Late infantile NCL is inherited from the recessive gene of both parents. In Mia’s case both her parents are carriers of the gene mutation CLN2. Carriers are physically entirely normal, because their normal copy of the gene overrides the potentially harmful effect of the recessive copy with the mistake, but carriers have the potential of passing this faulty gene on to their offspring as a purely random event. The risk of Mia's siblings (she has one younger brother Toby) having the condition is one in four (25%). Recent test results confirm Toby has normal TPP1 enzyme activity, so is NOT affected by CLN2.
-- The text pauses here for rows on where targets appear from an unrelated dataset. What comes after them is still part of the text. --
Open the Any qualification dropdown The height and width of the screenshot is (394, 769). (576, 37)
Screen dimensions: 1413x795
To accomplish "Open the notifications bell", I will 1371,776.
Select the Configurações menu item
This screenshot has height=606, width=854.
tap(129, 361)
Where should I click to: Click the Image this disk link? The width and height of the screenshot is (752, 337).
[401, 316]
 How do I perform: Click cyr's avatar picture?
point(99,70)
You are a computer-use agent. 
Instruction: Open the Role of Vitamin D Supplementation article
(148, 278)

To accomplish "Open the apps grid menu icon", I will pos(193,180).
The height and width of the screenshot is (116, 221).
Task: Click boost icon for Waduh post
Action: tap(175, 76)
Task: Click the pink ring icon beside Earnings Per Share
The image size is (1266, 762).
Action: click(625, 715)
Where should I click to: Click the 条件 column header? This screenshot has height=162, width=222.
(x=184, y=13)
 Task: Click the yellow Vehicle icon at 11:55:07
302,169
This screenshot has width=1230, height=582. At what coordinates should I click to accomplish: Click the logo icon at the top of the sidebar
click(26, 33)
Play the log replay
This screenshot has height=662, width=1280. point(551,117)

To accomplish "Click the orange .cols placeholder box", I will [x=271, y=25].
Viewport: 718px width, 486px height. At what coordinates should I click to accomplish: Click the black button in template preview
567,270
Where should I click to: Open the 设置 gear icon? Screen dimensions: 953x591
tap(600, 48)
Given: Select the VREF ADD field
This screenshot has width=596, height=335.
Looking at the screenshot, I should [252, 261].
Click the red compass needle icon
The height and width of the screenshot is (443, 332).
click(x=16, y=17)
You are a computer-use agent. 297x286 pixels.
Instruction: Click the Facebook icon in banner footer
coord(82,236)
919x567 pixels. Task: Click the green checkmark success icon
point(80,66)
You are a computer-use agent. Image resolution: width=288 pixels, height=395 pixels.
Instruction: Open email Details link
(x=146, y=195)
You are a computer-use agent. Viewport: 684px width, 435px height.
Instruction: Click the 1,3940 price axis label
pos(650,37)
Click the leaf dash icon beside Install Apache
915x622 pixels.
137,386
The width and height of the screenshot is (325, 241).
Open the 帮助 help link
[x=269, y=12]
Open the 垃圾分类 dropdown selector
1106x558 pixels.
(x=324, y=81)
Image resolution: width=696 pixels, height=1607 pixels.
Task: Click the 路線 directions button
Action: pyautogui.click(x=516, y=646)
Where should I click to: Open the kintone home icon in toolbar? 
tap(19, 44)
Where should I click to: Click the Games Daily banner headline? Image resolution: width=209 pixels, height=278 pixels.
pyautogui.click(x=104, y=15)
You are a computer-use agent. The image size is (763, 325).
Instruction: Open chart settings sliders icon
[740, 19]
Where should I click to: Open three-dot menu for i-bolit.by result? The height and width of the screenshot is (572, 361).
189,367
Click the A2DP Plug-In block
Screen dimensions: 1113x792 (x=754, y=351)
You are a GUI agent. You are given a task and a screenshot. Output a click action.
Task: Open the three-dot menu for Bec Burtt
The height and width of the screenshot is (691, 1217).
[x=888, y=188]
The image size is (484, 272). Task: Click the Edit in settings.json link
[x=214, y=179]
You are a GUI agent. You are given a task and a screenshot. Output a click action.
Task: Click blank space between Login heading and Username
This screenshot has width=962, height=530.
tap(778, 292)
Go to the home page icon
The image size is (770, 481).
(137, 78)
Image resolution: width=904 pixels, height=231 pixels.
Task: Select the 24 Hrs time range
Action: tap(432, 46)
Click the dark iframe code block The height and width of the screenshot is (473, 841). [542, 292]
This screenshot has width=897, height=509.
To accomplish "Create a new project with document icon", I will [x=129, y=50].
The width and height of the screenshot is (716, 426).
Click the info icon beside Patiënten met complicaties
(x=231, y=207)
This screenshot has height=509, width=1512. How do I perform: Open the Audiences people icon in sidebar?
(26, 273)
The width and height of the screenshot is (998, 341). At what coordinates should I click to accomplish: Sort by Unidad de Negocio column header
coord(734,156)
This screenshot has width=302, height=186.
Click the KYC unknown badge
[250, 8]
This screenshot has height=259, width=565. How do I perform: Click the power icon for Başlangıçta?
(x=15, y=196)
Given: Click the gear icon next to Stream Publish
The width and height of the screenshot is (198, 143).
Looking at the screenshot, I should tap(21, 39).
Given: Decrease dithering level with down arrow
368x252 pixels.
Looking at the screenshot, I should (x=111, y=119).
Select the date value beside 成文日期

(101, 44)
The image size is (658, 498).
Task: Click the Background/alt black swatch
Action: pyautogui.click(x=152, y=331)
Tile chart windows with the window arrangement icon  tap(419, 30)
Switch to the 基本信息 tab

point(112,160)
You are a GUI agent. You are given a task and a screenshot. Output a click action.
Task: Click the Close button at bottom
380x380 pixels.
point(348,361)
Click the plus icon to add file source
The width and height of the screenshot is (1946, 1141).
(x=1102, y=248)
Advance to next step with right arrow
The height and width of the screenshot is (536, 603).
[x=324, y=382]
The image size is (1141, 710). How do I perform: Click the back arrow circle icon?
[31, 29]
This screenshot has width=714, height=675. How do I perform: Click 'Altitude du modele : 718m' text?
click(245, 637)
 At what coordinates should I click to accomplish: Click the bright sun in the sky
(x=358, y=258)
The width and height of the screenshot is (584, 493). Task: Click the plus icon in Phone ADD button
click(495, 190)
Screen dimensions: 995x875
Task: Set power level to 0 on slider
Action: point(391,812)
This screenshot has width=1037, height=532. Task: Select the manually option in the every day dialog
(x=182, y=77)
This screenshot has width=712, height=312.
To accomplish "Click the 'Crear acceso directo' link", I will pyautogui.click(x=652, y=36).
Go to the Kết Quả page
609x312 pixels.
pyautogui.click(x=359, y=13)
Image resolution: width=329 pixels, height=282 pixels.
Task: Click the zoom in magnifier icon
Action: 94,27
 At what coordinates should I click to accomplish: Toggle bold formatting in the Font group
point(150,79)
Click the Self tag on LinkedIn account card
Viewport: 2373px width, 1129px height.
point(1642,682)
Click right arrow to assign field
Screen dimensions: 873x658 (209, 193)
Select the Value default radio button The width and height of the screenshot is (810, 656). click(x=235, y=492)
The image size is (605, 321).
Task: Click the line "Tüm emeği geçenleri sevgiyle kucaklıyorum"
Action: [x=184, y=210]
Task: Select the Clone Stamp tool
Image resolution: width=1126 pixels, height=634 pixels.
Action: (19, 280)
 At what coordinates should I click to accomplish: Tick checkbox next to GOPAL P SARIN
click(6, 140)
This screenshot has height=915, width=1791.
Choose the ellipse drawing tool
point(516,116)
Children with late infantile NCL are born healthy and develop normally for the first few years of life. Towards the end of the second year, developmental progress may start to slow down. Some children are slow to talk. The first definite sign of the disease is usually epilepsy. Seizures may be drops, vacant spells or motor seizures with violent jerking of the limbs and loss of consciousness. Seizures may be controlled by medicines for several months but always recur, becoming difficult to control. Children tend to become unsteady on their feet with frequent falls and gradually skills such as walking, playing and speech are lost. Children become less able, and increasingly dependent. By 4-5 years the children usually have myoclonic jerks of their limbs and head nods. They may have difficulties sleeping and become distressed around this time, often for no obvious reason. Vision is gradually lost. By the age of 6 years, most will be completely dependent on families and carers for all of their daily needs. They may need a feeding tube and their arms and legs may become stiff. Some children get frequent chest infections. Death usually occurs between the ages of 6 and 12 years (but occasionally later).
Because pediatric neurodegenerative diseases are so rare, children are sometimes misdiagnosed. Parents often have other children before they realise their child in fact has Batten disease. Since the disease is genetic, this means that some families have more than one child with Batten.